Un deuxième point négligé : l'aveu de Netanyahu prépare la démission du ministre de la Défense Israel Katz. Katz est devenu le principal visage public de l'opération militaire, et sa rhétorique (« L'Iran sera détruit en semaines, pas en mois ») semble maintenant particulièrement absurde au milieu du chaos d'Ormuz. Netanyahu prépare le terrain pour évincer Katz et le remplacer par un Amir Baram plus loyal ou peut-être l'ancien chef d'état-major Aviv Kohavi, qui a critiqué l'opération depuis le début. Attendez-vous à un remaniement de l'establishment de la défense d'ici la fin mai.
Prévisions : 30 jours et 90 jours
30 prochains jours : Le scandale de l'échec du renseignement va s'intensifier. D'ici la fin mai, la Knesset mettra en place une sous-commission pour enquêter sur les circonstances de la décision de faire la guerre, et ses premiers témoins seront Binder et Barnea. Ce sera une flagellation publique comme le renseignement israélien n'en a pas connu depuis 1973. Simultanément, Israël entamera des consultations secrètes avec la Grèce et Chypre sur la création d'un « Corridor énergétique de la Méditerranée orientale » comme alternative aux approvisionnements par Ormuz. Le projet de 6,8 milliards d'euros, impliquant la pose d'un câble électrique sous-marin d'Israël via Chypre jusqu'en Grèce, recevra un financement d'urgence et un calendrier accéléré.
Sur le plan militaire, Israël sera contraint d'ajuster ses tactiques. Au lieu de bombardements à grande échelle du territoire iranien, il se tournera vers des assassinats ciblés de figures clés des Gardiens de la Révolution et des commandants navals de l'« Administration du détroit d'Ormuz ». C'est un signe que la stratégie de blitzkrieg a échoué et que la guerre entre dans une phase prolongée.

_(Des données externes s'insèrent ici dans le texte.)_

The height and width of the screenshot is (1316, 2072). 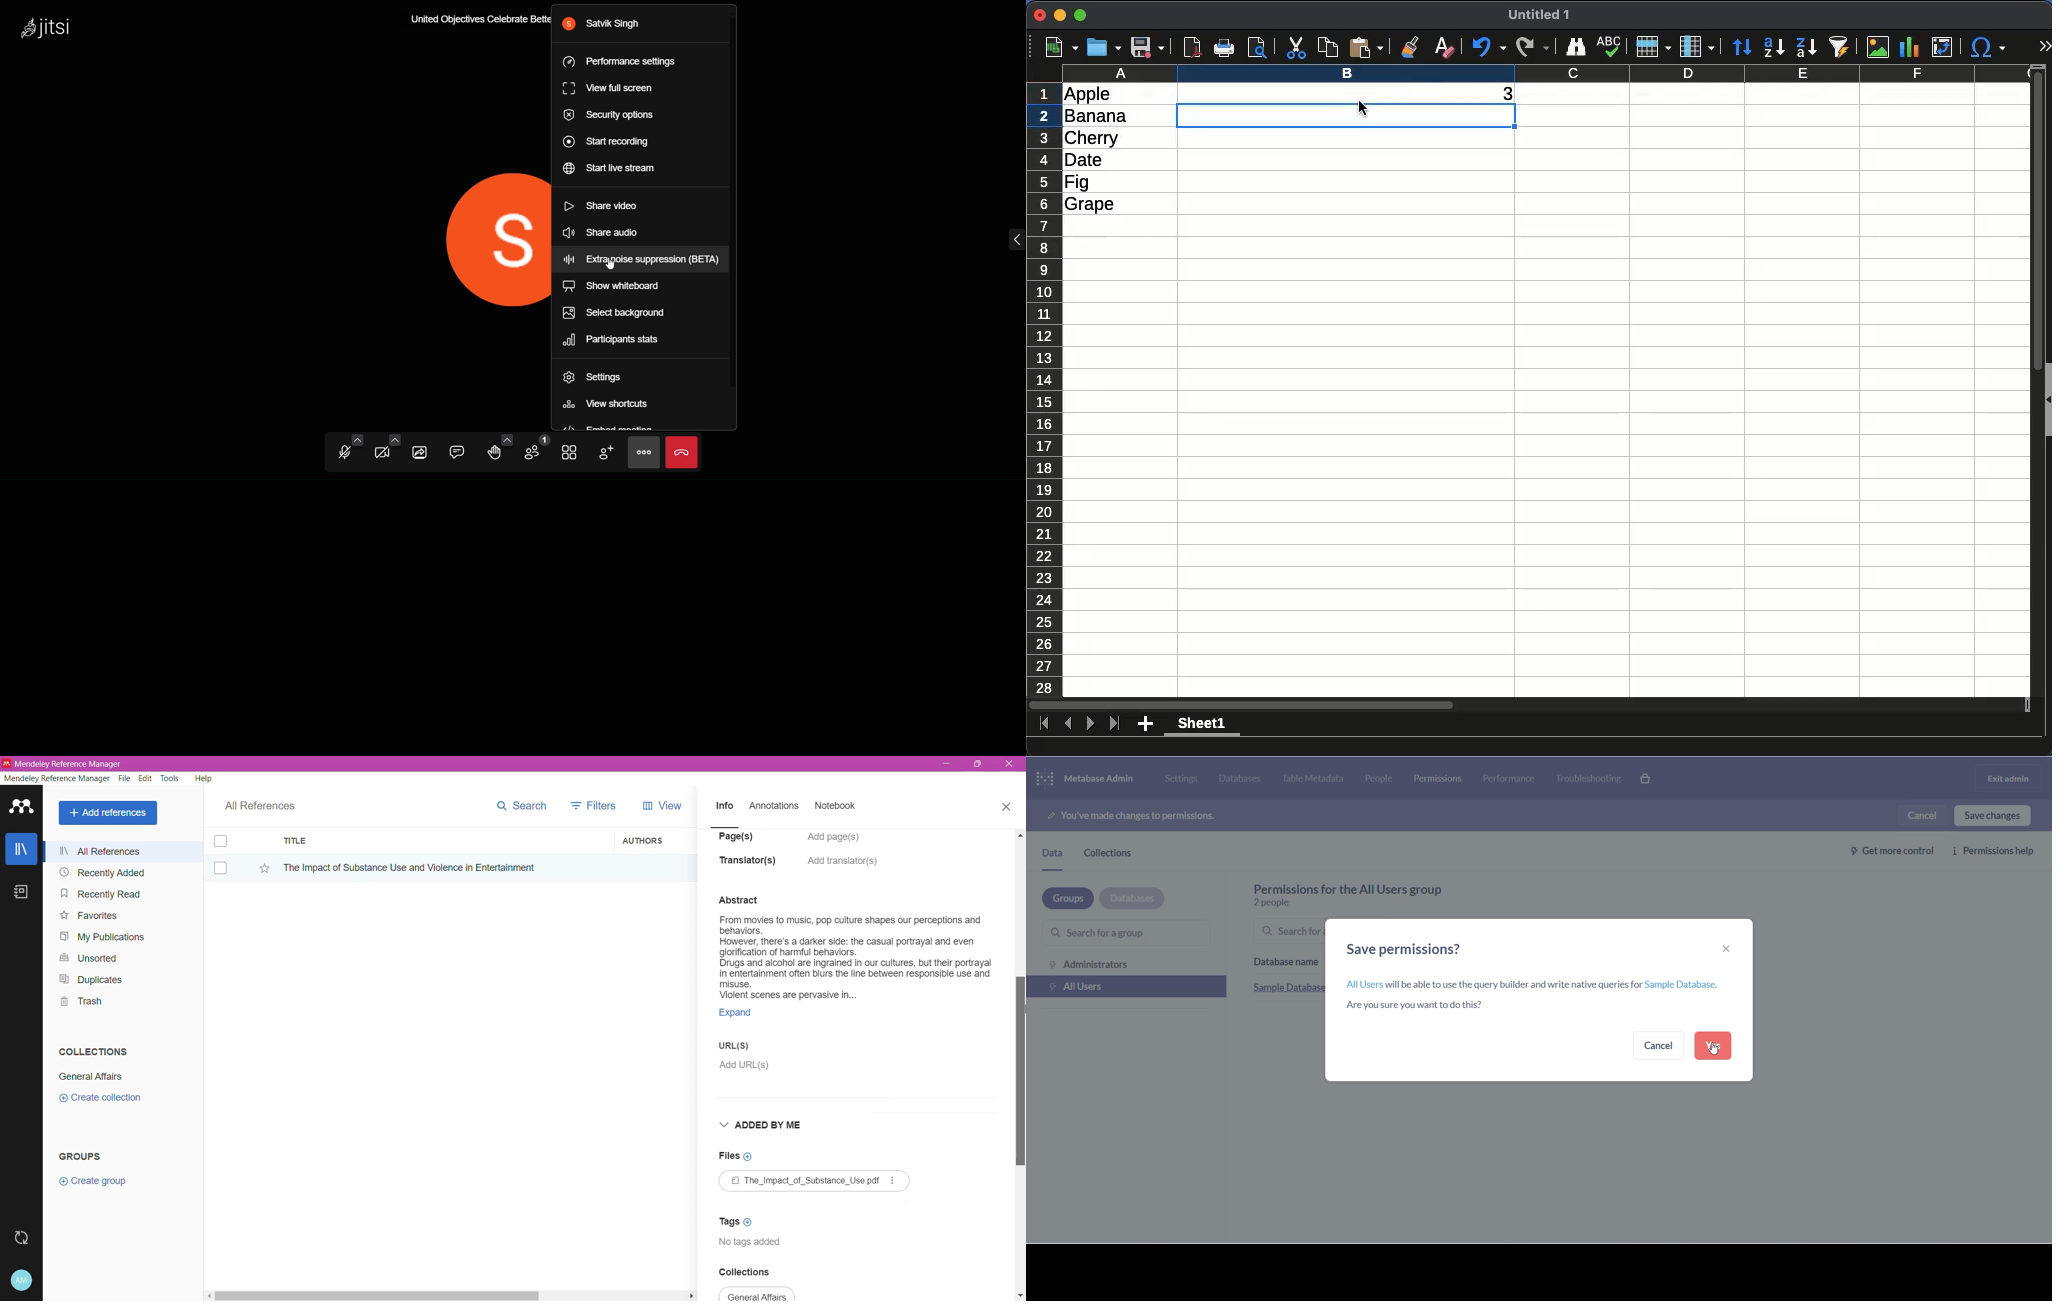 What do you see at coordinates (1115, 724) in the screenshot?
I see `last sheet` at bounding box center [1115, 724].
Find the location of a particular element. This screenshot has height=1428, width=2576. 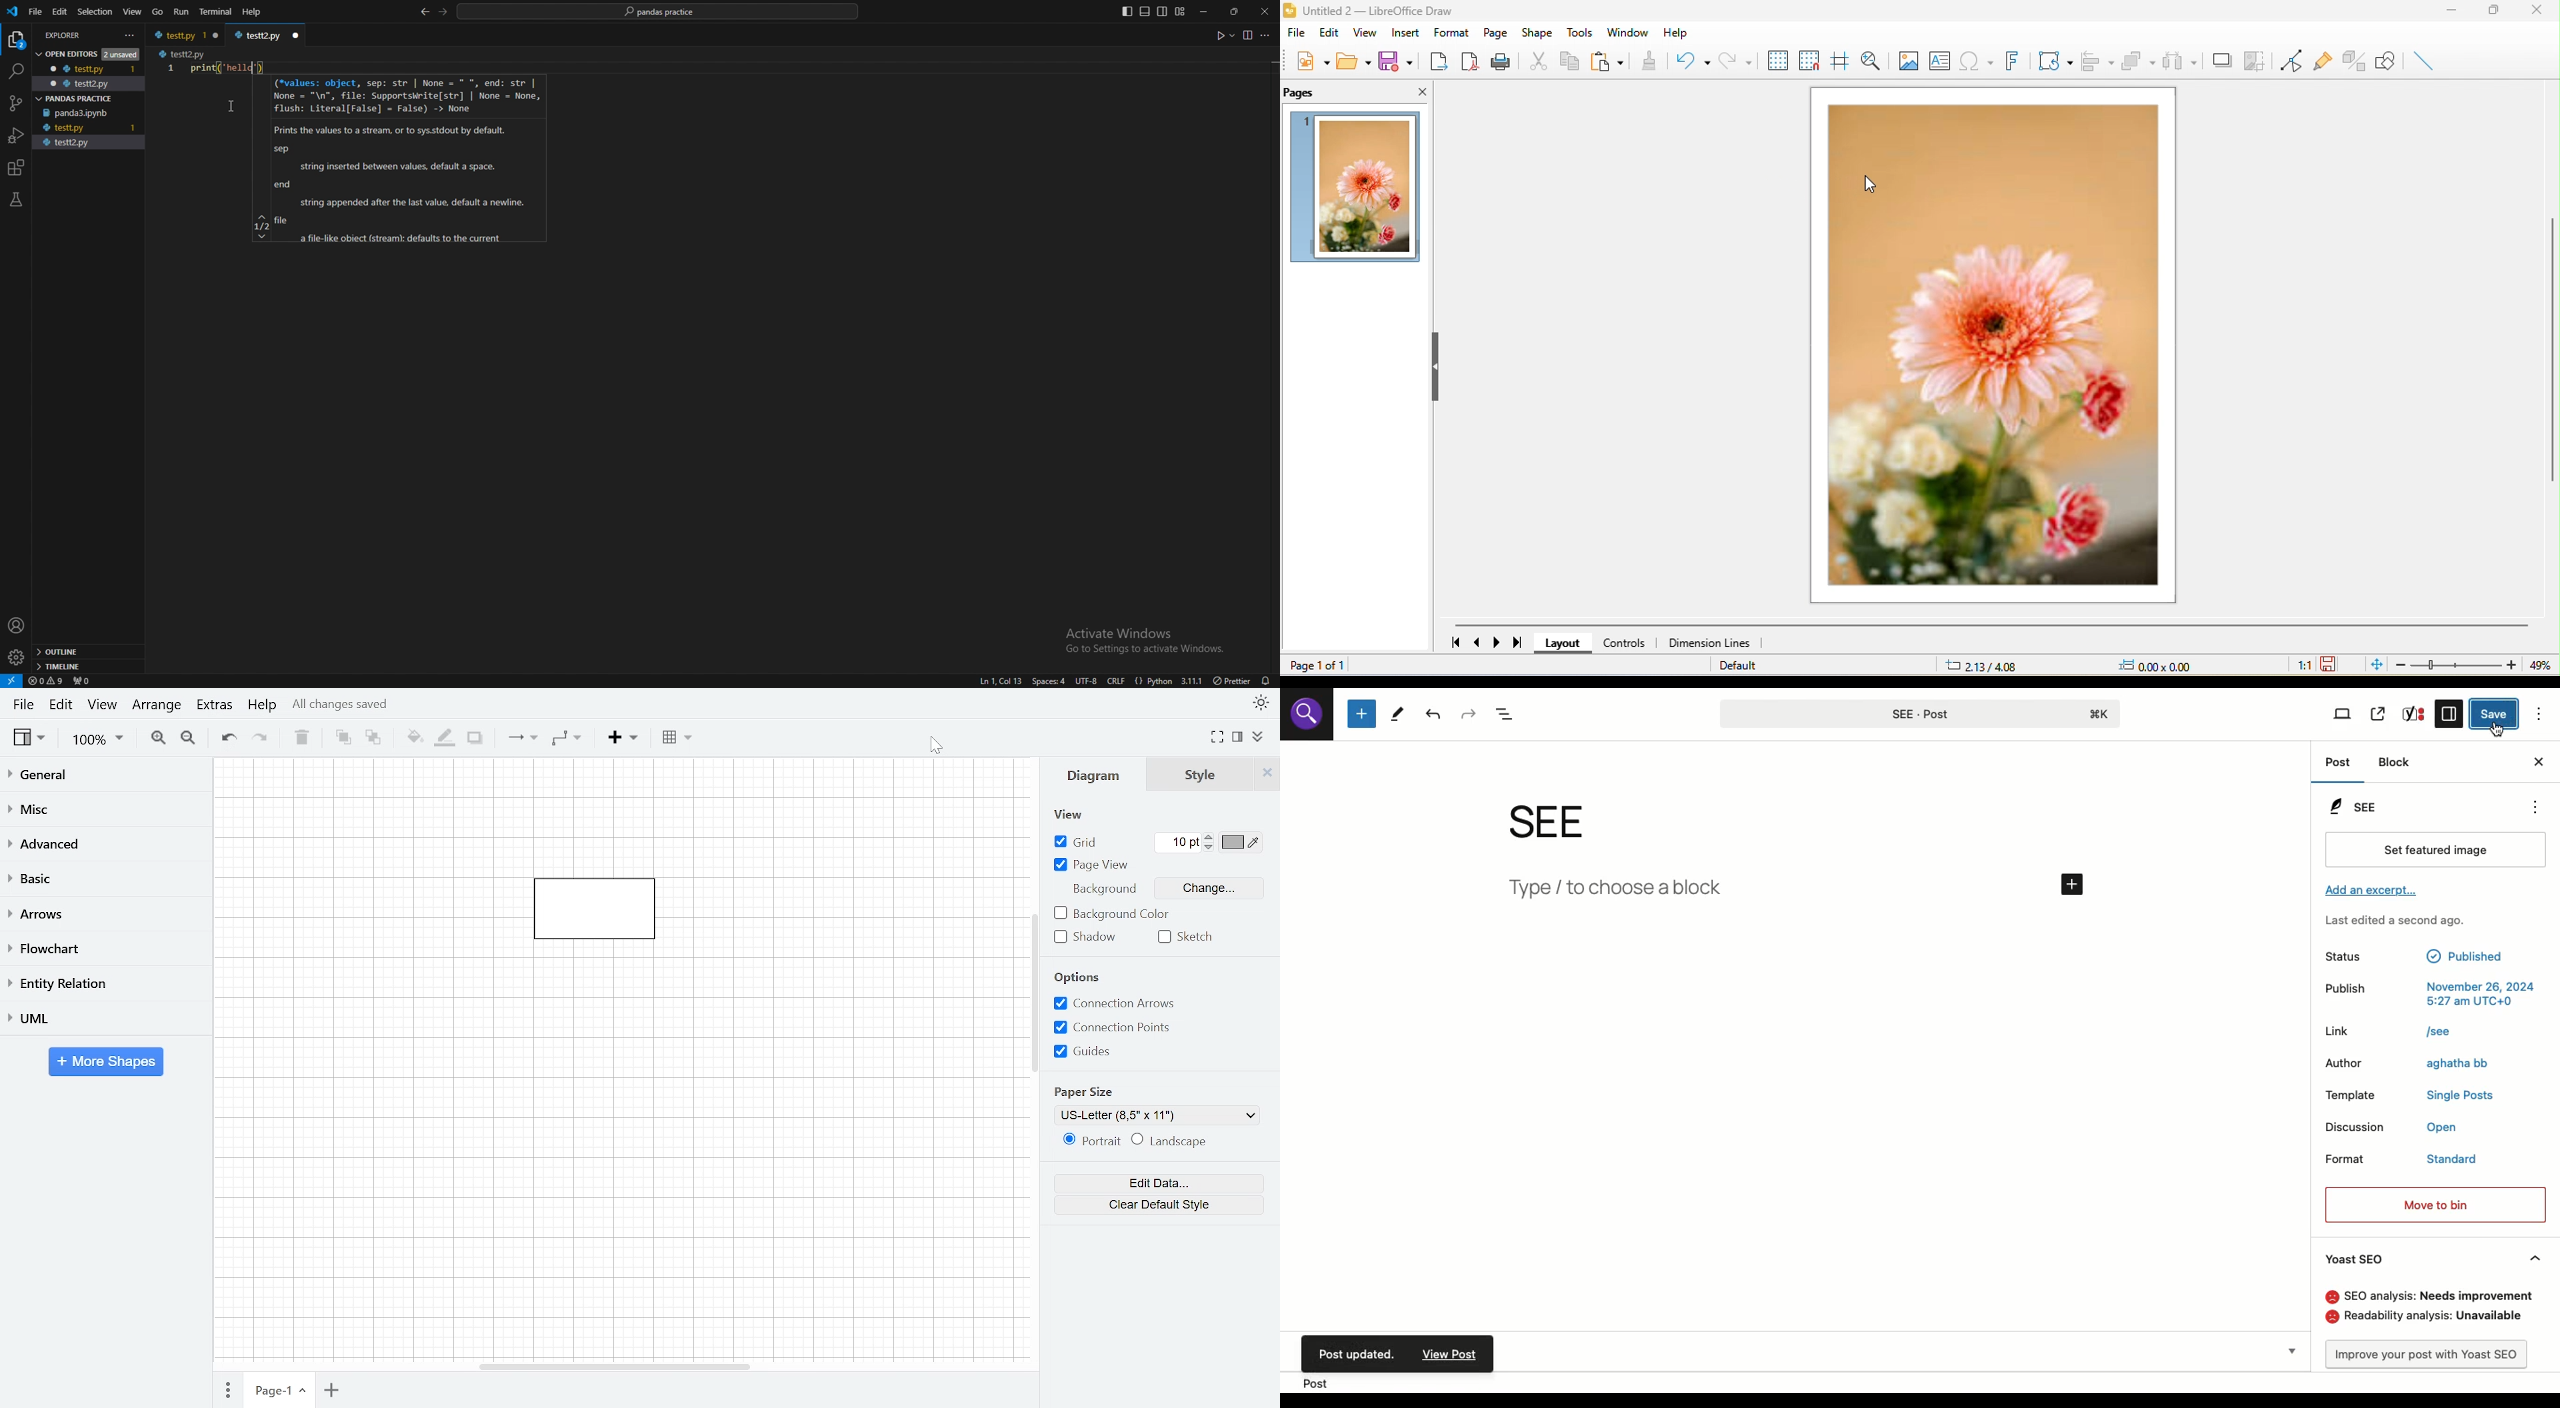

Set featured image is located at coordinates (2435, 852).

Horizon de 90 jours : D'ici mi-août 2026, la structure de l'industrie de défense et de la sécurité énergétique israélienne changera fondamentalement. Israël accélérera le déploiement de sa propre flotte de sous-marins : le sixième sous-marin de classe Dolphin — INS Drakon, capable de transporter des missiles de croisière à charge nucléaire — sera mis en service en urgence. Simultanément, la construction d'un terminal flottant de GNL à Haïfa commencera, pour un coût de 2,4 milliards de dollars, permettant à Israël d'importer du gaz liquéfié directement, en contournant Ormuz.
Le principal changement structurel : après deux échecs catastrophiques en trois ans (Hamas en 2023 et Ormuz en 2026), le renseignement israélien sera radicalement réorganisé. L'AMAN perdra son monopole sur l'évaluation stratégique : certaines fonctions seront transférées à un nouvel organisme — le Conseil du renseignement stratégique sous l'autorité du Premier ministre — qui dupliquera et recoupera les conclusions militaires. Le Mossad de Barnea (ou de son successeur) recevra un budget doublé pour le renseignement naval et établira une nouvelle station à Oman pour surveiller Ormuz. Mais toutes ces réformes auront un défaut fatal : elles résolvent le problème d'hier, alors que le défi de demain — un possible accord nucléaire saoudo-américain et la réaction d'Israël — se profile déjà à l'horizon, et le renseignement israélien est à nouveau mal préparé.